WHAT YOU NEED TO DO:
Please transcribe the entries below exactly and leave out every picture.

MATERIAL PROVIDED below:

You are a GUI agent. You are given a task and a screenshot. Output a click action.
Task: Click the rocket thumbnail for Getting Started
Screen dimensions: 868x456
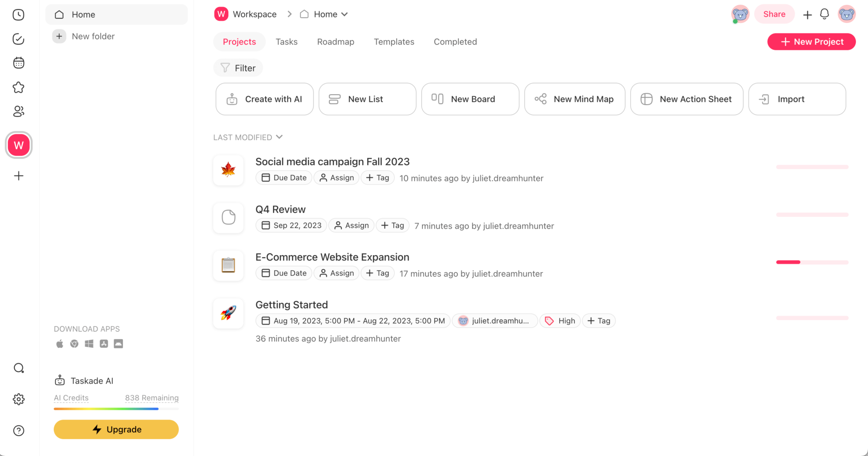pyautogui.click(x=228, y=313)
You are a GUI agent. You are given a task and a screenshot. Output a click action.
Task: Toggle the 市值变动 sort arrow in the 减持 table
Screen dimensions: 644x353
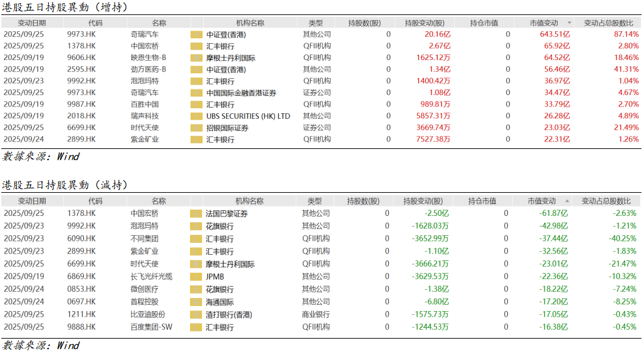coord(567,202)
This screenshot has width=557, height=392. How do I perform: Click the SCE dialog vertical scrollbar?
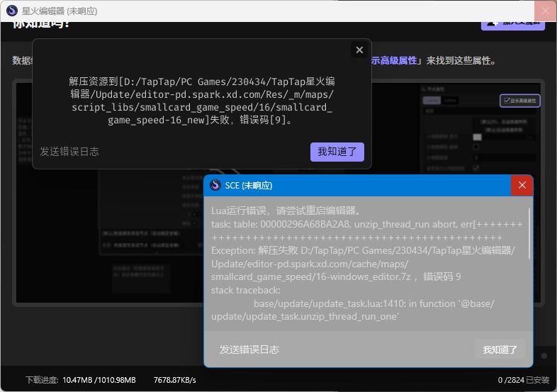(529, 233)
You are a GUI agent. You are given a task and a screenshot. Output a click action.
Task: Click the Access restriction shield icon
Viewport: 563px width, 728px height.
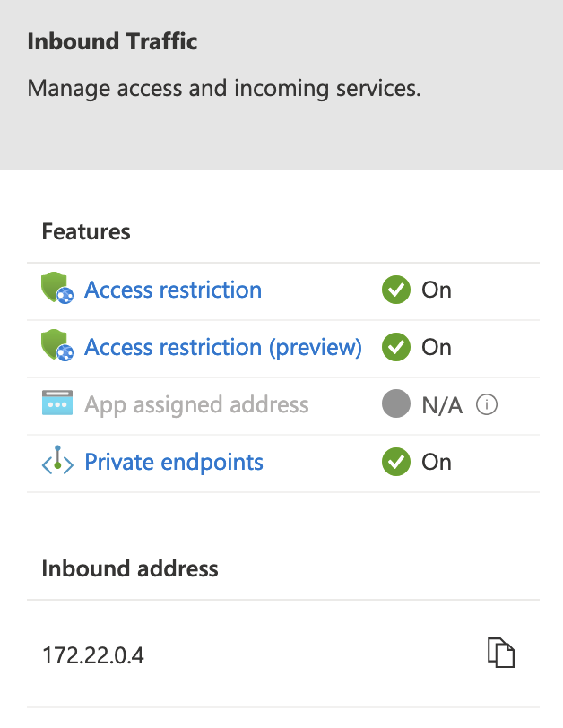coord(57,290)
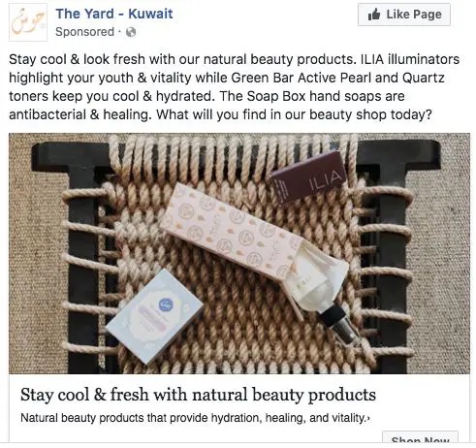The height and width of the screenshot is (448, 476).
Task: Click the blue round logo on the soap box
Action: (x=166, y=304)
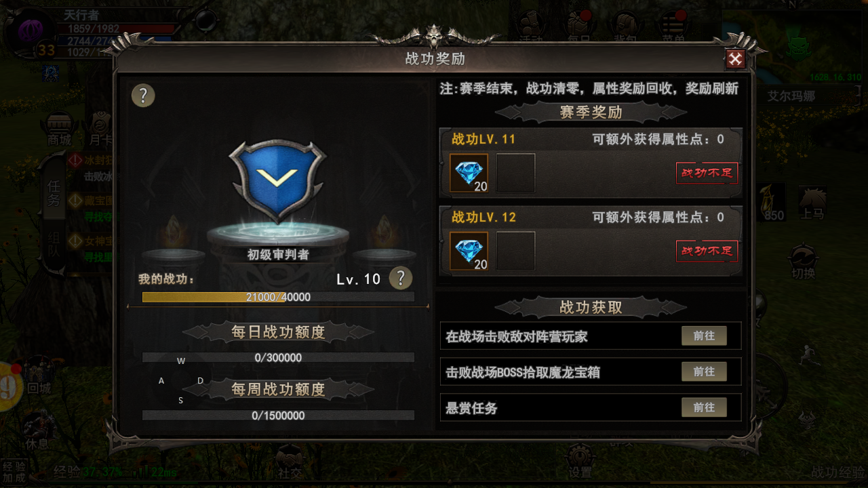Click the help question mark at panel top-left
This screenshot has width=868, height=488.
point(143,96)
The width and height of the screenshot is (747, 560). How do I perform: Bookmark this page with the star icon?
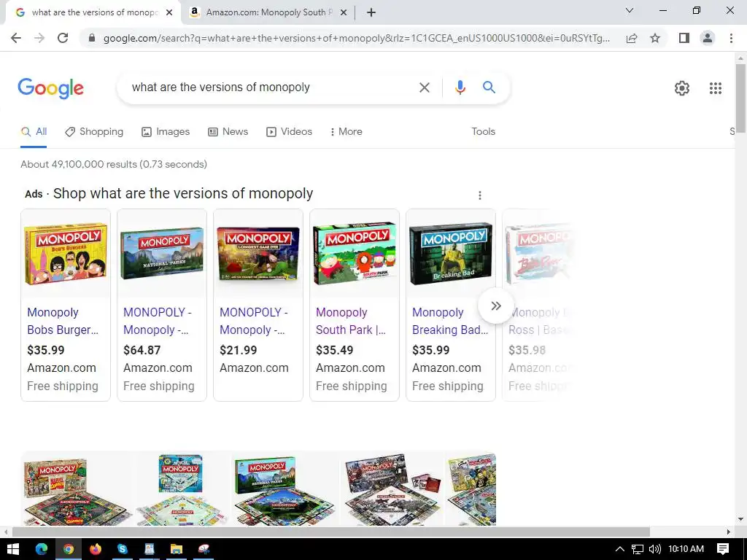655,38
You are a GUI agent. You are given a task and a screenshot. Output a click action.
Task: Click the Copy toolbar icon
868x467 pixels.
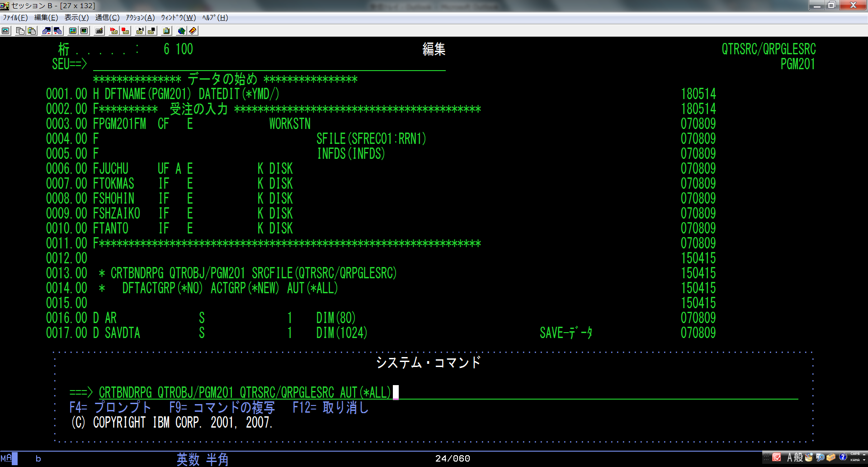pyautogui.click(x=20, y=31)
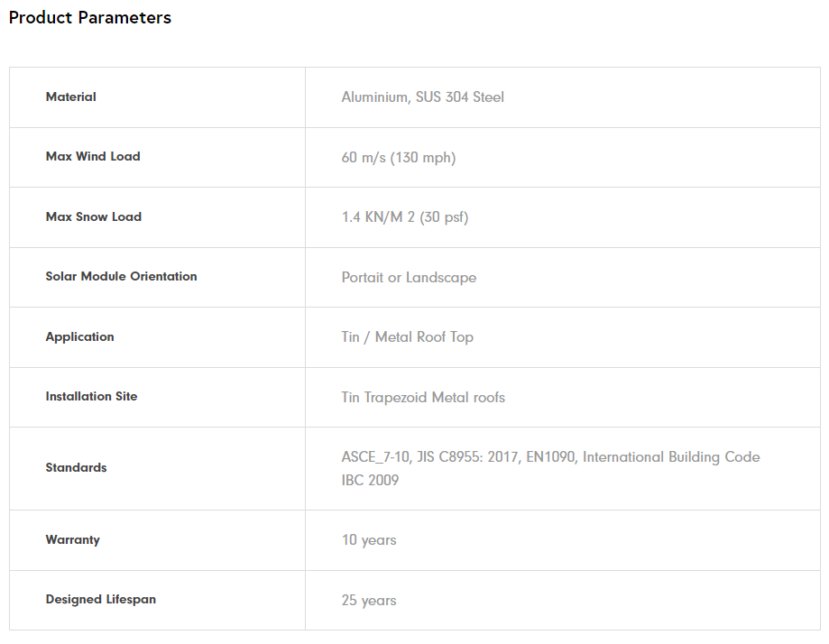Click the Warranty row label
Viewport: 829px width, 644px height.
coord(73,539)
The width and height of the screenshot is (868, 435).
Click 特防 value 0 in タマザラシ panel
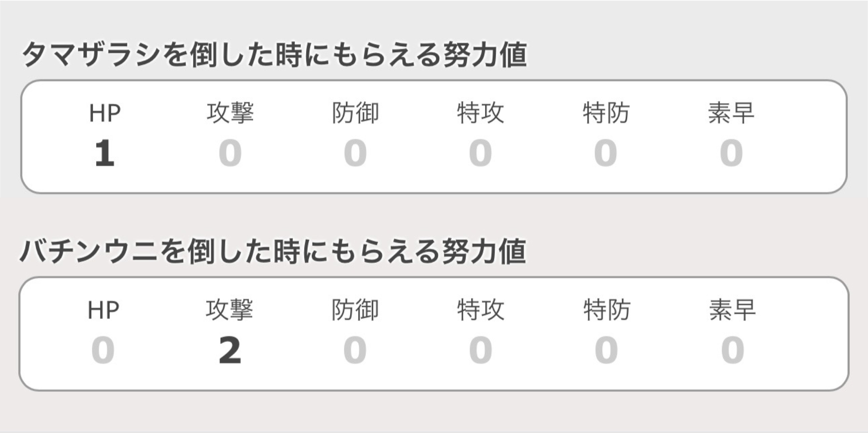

End of MATERIAL PROVIDED.

YOUR RESPONSE:
You are a GUI agent. You are given a task and a screenshot. Output a click action.
Task: Click the rocket thumbnail for Getting Started
Screen dimensions: 868x456
pyautogui.click(x=228, y=313)
You are a GUI agent. You are given a task and a screenshot. Output a click action.
Task: Toggle the 市值变动 sort arrow in the 减持 table
Screen dimensions: 644x353
coord(567,202)
This screenshot has width=557, height=392. How do I perform: Click the SCE dialog vertical scrollbar?
(529, 233)
You are a GUI agent. You are given a task and a screenshot. Output a click action.
Task: Click the Access restriction shield icon
Viewport: 563px width, 728px height.
coord(57,290)
The height and width of the screenshot is (448, 476).
Task: Click the blue round logo on the soap box
Action: (x=166, y=304)
Click the help question mark at panel top-left
This screenshot has width=868, height=488.
point(143,96)
The width and height of the screenshot is (747, 560). How do I perform: Bookmark this page with the star icon?
655,38
You are a GUI agent. You are given a task and a screenshot. Output a click action.
Task: Click the Copy toolbar icon
868x467 pixels.
pyautogui.click(x=20, y=31)
Click the Warranty row label
Viewport: 829px width, 644px height.
coord(73,539)
The width and height of the screenshot is (868, 435).
Click 特防 value 0 in タマザラシ panel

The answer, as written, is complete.